Whence the temptation?

An Exception is a pretty natural element of any language. In all languages one will always have some need for a runtime error. In case of Python, most runtime errors inherit from the Exception class. Though technically not a base class (for that would be BaseException), it should be treated like a base class and it often isn’t.

One of the most common forms of antipatterns with exceptions in Python are:

  • catching exceptions instead of checking values
  • using Exception class for user-defined exceptions directly
  • abusing try/except clause

Why is this a sin?

Proper patterns enforced when using exceptions mean that your code is more stable and more readable at the same time. Novice developers will often abuse try/except and raise just because it’s easy to catch something wrong or cause something wrong to happen.

How to recognize a sinner?

This is by far the most common antipattern I’ve seen, which almost always appears when working with dictionaries:

try:
    print(some_dict["sth"])
except Exception:
    pass

There are two problems with this solution. First, what’s caught is a general Exception class. This means that if we place any other code into the try block that throws any other type of exception, we will not be able to detect the problem:

try:
    print(some_dict["sth"])
    int("I cannot be converted to an integer")
except Exception:
    pass

The code above will run without any issues reported! To fix this we could hone in on the concrete type of an exception that the invalid key access throws for a dictionary:

try:
    print(some_dict["sth"])
    int("I cannot be converted to an integer")
except KeyError:
    pass

Now, we’re catching only the KeyErrors. That’s good because this means that our ridiculous int cast in the example above will crash the application and we’ll be forced to fix the issue. I guess you can now see how dangerous operating try/except can be.

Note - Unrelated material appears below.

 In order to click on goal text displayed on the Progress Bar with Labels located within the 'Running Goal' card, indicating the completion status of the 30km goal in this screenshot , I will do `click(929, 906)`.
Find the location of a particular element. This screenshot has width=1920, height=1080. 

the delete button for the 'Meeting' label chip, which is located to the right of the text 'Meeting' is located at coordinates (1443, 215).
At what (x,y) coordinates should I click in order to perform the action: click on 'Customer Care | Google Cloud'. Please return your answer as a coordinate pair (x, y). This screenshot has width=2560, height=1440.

Exceptions can be too general

This also explains why we should create subclasses from Exception instead of raising Exception itself everywhere in our program. Most exceptions are not equivalent and it will be easier for the consumers of your Python package to handle failure cases. So doing this would be fairly bad:

x = 0
if type(x) is not int:
    raise Exception("x should be int")
if x > 0:
    raise Exception("x should not be greater than 0")

How to repent?

So let’s fix the issues that we’ve outlined in the previous section. We’ve already covered catching KeyError but frankly if you are able to avoid try/except, do it. In case of dictionary key access, it’s pretty easy:

if "sth" in some_dict.keys():
    print(some_dict["sth"])
else:
    print("No sth key in dict")

I like to call this pattern: check for values instead of catching errors. You should always try to cover all possibilities when working with something that might fail. Languages with strong functional paradigms like Rust will usually enforce this with structural pattern matching. Python 3.10 has introduced pattern matching, so if you’re a fan of functional, you could express the same like this:

match some_dict:
    case {"sth": x}:
        print(x)
    case _:
        print("No sth key in dict")

I find pattern matching an absolutely brilliant option. Notice that in the example above I didn’t have to use .keys() and in at any point, I just told the interpreter to pattern-match a sub-dict of the some_dict and place the value into a variable named x.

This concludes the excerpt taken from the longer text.